Rule 5: Tailwind Config and Design Tokens

The rule: 'Define project design tokens in tailwind.config.ts: brand colors, custom spacing, font families, border radii, and shadows. Use semantic names: colors: { surface: "#ffffff", foreground: "#1a1a1a", accent: "#4f39f6" } — not raw Tailwind colors in components. This enables theming: change accent once in config, every component updates.'

For content scanning: 'Configure content paths to include all files with Tailwind classes: content: ["./src/**/*.{ts,tsx,html}", "./components/**/*.{ts,tsx}"]. Missing paths = missing classes in production (tree-shaked away).

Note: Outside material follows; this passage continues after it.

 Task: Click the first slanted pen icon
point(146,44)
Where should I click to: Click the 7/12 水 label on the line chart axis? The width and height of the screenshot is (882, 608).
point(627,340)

Never use dynamic class names that Tailwind can't statically analyze: `bg-${color}-500` doesn't work — use a class map instead.'

For plugins: 'Use @tailwindcss/typography for prose content (blog posts, markdown). Use @tailwindcss/forms for form resets. Use @tailwindcss/container-queries for container-based responsive design. Use tailwind-animate or tailwindcss-animate for animation utilities. Install only what you need — plugins add to the generated CSS size.'

ℹ️ Dynamic Classes Don't Work

`bg-${color}-500` is invisible to Tailwind's static analysis — the class gets tree-shaked in production. Use a class map: { blue: 'bg-blue-500', red: 'bg-red-500' }[color]. Only complete class strings survive production builds.

Complete Tailwind CSS Rules Template

Consolidated rules for Tailwind CSS projects.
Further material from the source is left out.